José dos Santos Carvalho Filho, em seu "Manual de Direito Administrativo", colabora com os entendimentos já esboçados:

"(...) Por via de conseqüência, não podem considerar-se legítimos os atos de mera regulamentação, seja qual for o nível da autoridade de onde se tenha originado, que, a pretexto de estabelecerem normas de complementação da lei, criam direitos e impõem obrigações aos indivíduos. Haverá, nessa hipótese, indevida interferência de agentes administrativos no âmbito da função legislativa, com flagrante ofensa ao princípio da separação de Poderes insculpido no art. 2º da CF. Por isso, de inegável acerto a afirmação de que só por lei se regula liberdade e propriedade; só por lei se impõem obrigações de fazer ou não fazer, e só para cumprir dispositivos legais é que o Executivo pode expedir decretos e regulamentos."

[...]

À vista de todo o exposto, e ainda, analisando a irregularidade ensejadora da imputação de débito no caso em tela, concluímos que a mesma, por ser fundamentada em norma administrativa que hierarquicamente é inferior à norma legal e não possui "força" para, sozinha, caracterizar a obrigação do Recorrente de ressarcir ao erário.

De qualquer forma, observa-se que o débito deve ser extinto, posto que o Recorrente trouxe aos autos, na peça recursal, os documentos dados como necessários pelo Corpo Técnico (fls. 47) para sanar a restrição em comento: declaração da vendedora Germer Porcelanas Finas S/A (fls. 06) e declaração da transportadora Expresso Joaçaba Ltda (fls. 07).
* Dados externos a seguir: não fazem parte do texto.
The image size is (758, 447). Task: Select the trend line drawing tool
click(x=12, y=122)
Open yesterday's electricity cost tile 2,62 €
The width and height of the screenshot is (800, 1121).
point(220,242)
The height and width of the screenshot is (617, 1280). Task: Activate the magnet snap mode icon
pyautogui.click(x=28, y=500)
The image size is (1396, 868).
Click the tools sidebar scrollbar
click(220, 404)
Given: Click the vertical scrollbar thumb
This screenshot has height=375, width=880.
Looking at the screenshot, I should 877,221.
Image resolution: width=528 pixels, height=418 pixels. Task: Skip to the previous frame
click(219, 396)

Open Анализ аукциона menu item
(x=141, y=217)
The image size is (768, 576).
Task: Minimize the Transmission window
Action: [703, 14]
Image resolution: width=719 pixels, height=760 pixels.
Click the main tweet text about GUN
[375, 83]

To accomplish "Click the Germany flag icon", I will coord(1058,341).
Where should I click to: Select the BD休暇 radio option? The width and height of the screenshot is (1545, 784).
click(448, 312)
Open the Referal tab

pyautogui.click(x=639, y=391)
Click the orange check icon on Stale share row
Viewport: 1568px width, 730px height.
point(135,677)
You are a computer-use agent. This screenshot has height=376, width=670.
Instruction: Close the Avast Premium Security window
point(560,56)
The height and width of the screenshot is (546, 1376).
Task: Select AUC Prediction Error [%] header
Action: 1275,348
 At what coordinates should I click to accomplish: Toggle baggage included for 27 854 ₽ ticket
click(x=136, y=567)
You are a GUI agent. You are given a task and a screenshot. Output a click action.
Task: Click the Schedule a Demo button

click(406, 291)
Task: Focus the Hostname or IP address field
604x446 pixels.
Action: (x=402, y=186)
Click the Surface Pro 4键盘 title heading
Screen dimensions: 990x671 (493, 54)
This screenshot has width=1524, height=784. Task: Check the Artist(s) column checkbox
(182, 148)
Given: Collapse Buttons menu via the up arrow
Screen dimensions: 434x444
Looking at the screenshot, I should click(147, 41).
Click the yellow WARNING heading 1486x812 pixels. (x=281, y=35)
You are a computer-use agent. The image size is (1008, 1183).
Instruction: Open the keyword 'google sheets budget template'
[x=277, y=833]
Assim sendo, os apontamentos trazidos à baila condizem com a situação ora analisada, fazendo com que se opine pelo cancelamento do débito, em virtude da sua imputação com fulcro em Resolução - norma incapaz de impor obrigação inédita, não definida em Lei.

IV. CONCLUSÃO

Ante o exposto, sugere-se ao Exmo. Relator do autos que em seu voto proponha ao Egrégio Plenário, o que segue:

6.1 Conhecer do Recurso de Reconsideração, nos termos do art. 77 da LCE nº 202/00, interposto contra o Acórdão nº 1967/03, exarado na Sessão Ordinária de 29/09/03, nos autos do Processo nº SPC 02/09549130, e, no mérito, dar-lhe provimento para:

6.1.1 anular a decisão recorrida;

6.2 Dar ciência deste Acórdão, do Relatório e Voto do Relator que o fundamentam, bem como do Parecer COG-181/07, à Secretaria de Estado de Estado da Fazenda, ao Centro Cultural de Joaçaba e ao Sr. David Mendes Ribas - Presidente do Centro Cultural de Joaçaba em 2001.